Researchers at Trinity College Dublin in collaboration with colleagues in the Department of Neurology at St Vincent's University Hospital and University College Dublin have recently reported new insights into cognitive changes in multiple sclerosis, using newly developed signal processing methods. The findings have been recently published in the international journal PlosOne.
The multidisciplinary research involved neurologists, biomedical engineers and neuropsychologists. Their focus was on cognitive impairment which affects nearly 65% of multiple sclerosis (MS) patients and can occur in the absence of physical disability. Dysfunctions in speed of information processing, attention, memory and executive functions are most typically observed in MS patients, which have an adverse impact on daily life. It is important to recognise cognitive impairment as early as possible and to monitor its course frequently. However, neuropsychological tests to assess cognitive function can only be carried infrequently and do not provide an objective measure of cognitive impairment.
The research team was led by Professor Richard Reilly, Professor of Neural Engineering at Trinity College, and Professor Niall Tubridy, Department of Neurology at St Vincent's University Hospital. They addressed cognitive impairment assessment by developing new mathematical methods to extract information from MS subjects' scalp with electroencephalography (EEG) data that allows objective measurement of cognitive function at frequent intervals and more importantly offers new insights into the origins of this cognitive impairment in MS.
The team acquired EEG data using 128-scalp electrodes from 95 subjects (MS patients and controls subjects) while they completed a series of visual and auditory stimulus experiments. They then employed their newly developed mathematical methods to process the spatiotemporal EEG data developing a measure of cognitive function.
Professor Reilly commented that "objective, reliable EEG methods such as these developed in this study may have the potential to aid the detection and monitoring of cognitive impairment in MS, and therefore to complement clinical neuropsychological assessment."
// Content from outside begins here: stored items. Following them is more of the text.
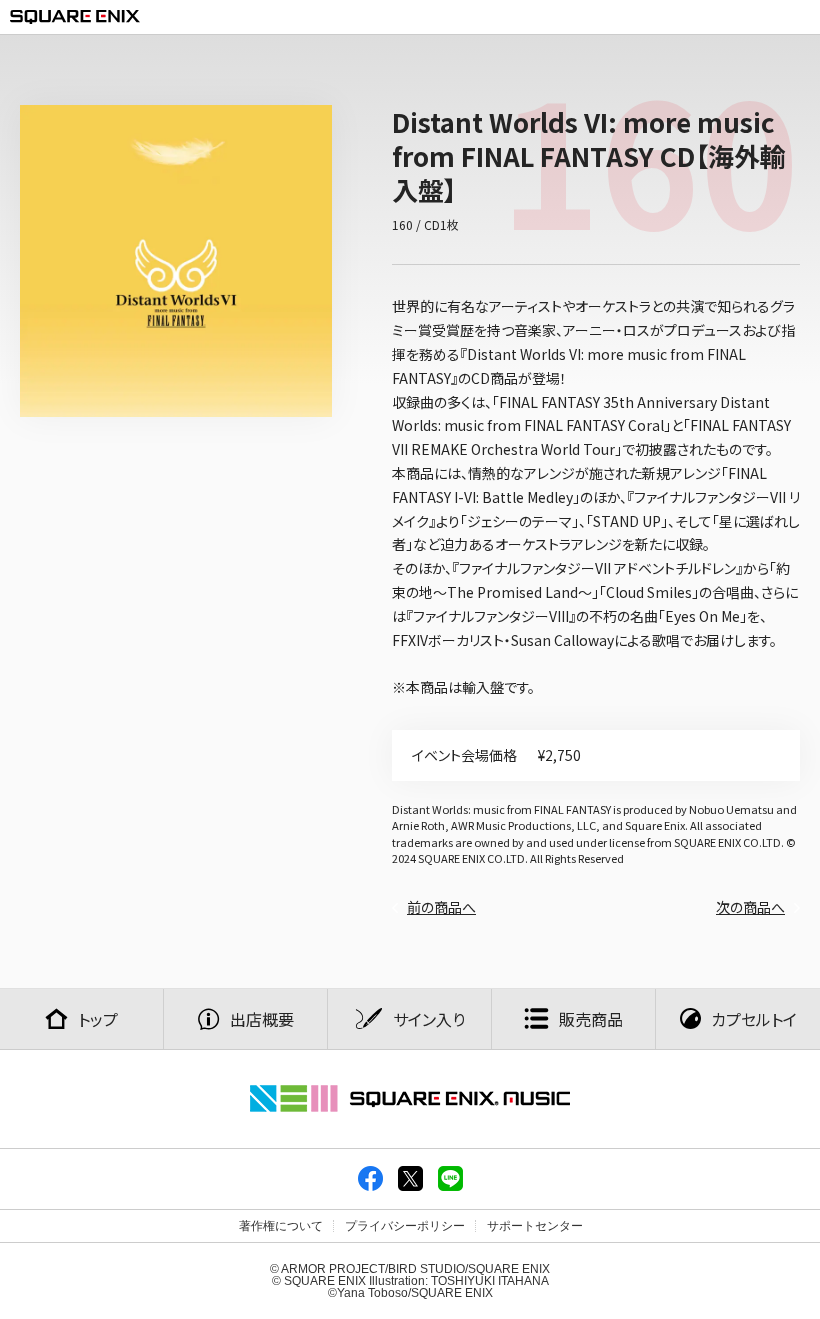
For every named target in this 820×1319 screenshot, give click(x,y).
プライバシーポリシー (405, 1226)
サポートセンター (535, 1226)
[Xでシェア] (410, 1187)
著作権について (281, 1226)
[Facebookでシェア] (370, 1187)
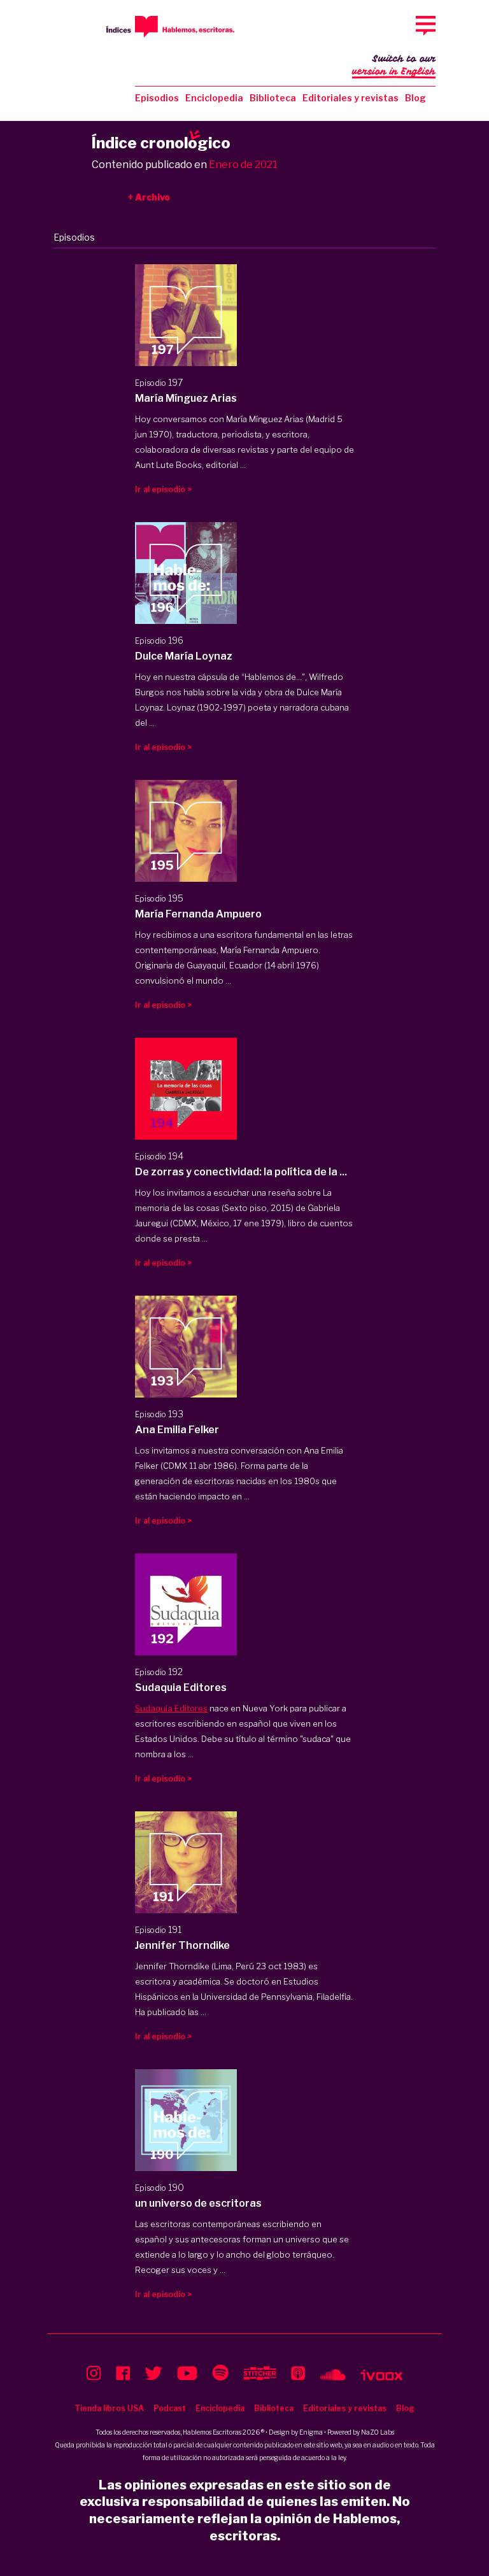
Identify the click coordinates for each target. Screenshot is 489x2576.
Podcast (169, 2408)
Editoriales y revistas (350, 97)
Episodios (157, 97)
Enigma (311, 2432)
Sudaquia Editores (171, 1708)
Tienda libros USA (109, 2408)
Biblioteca (273, 97)
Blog (415, 97)
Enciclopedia (214, 97)
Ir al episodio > (163, 489)
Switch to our (394, 65)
Professor Tubridy added that "the relationship between pathological changes in the brain white and grey matter, neurophysiological and neuropsychological cognitive function is imprecisely defined in MS. This study provides new information on the impact of the cognitive impairments on the condition and will help us look for new interventions to improve the quality of life of our patients".
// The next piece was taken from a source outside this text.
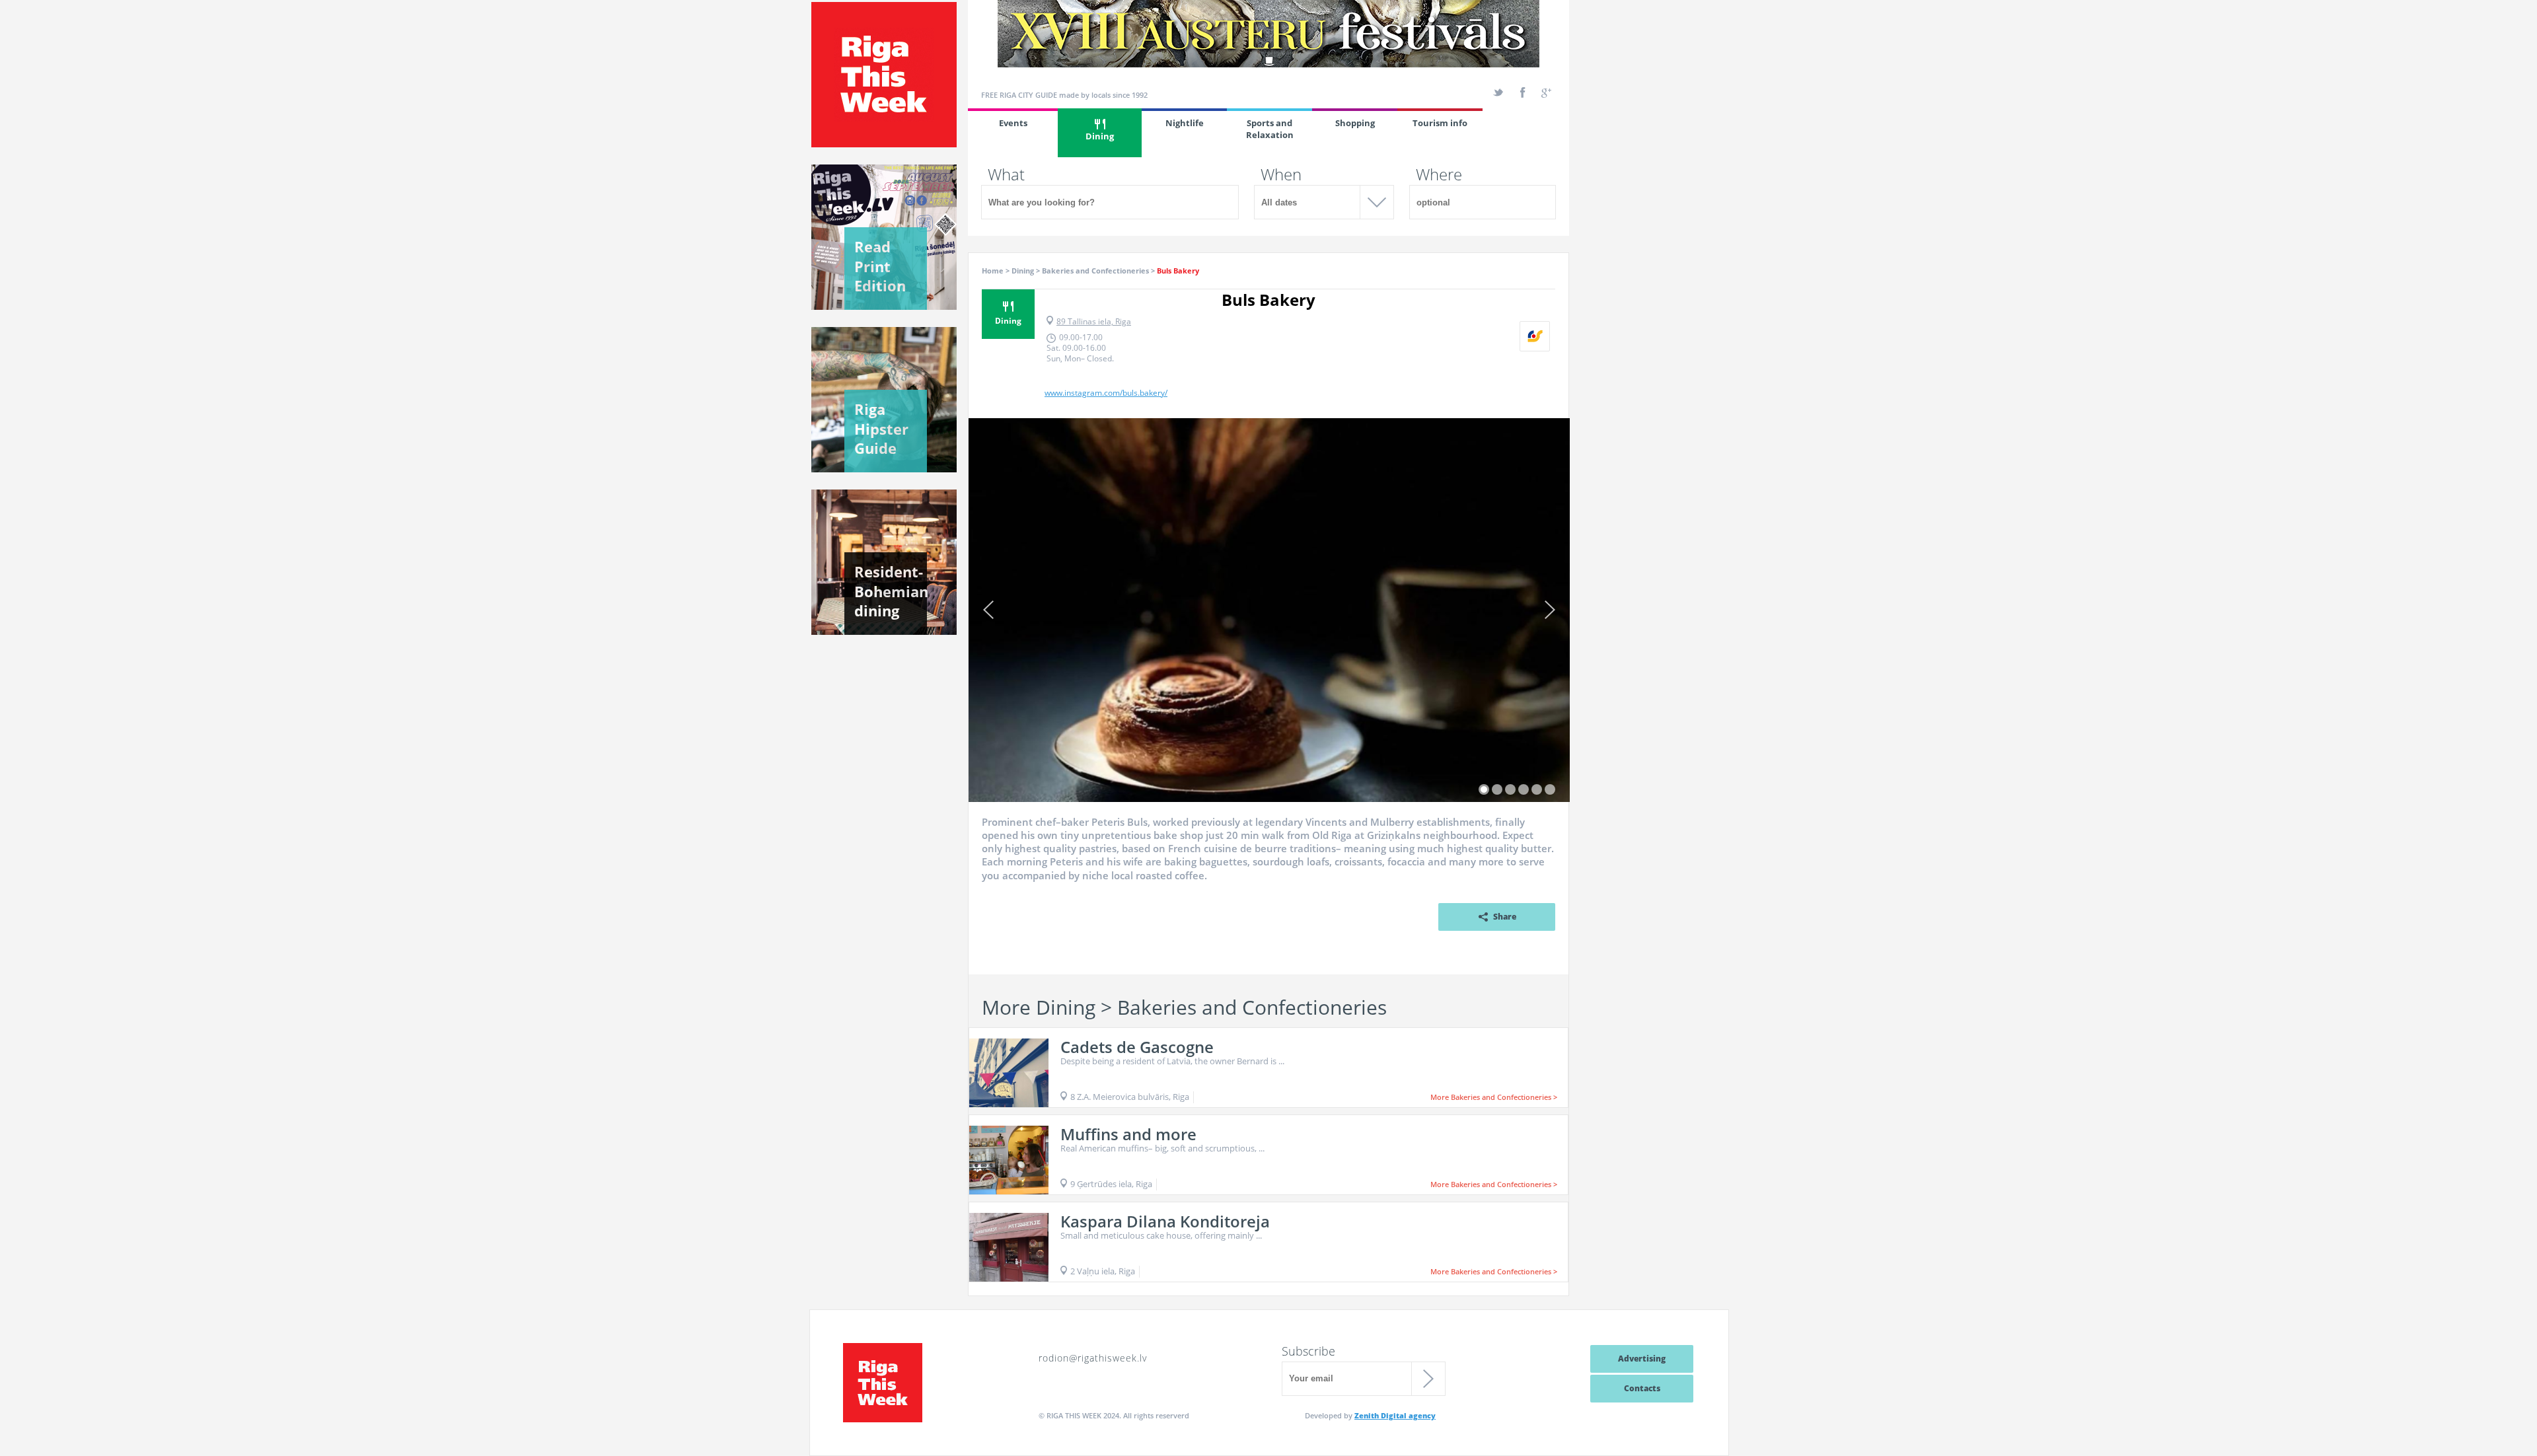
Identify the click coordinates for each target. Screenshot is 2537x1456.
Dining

Professor Reilly added that "future studies will explore the neural information using new advanced data analysis methods such as approaches to model the distributed nature of EEG by incorporating activations and structural information from individual subjects' MRI image data". In addition, he said that "longitudinal studies of EEG scalp and deeper brain electrical activity spanning over several years are required to fully determine if EEG data has clinical utility in predicting the changes in cognitive function in MS".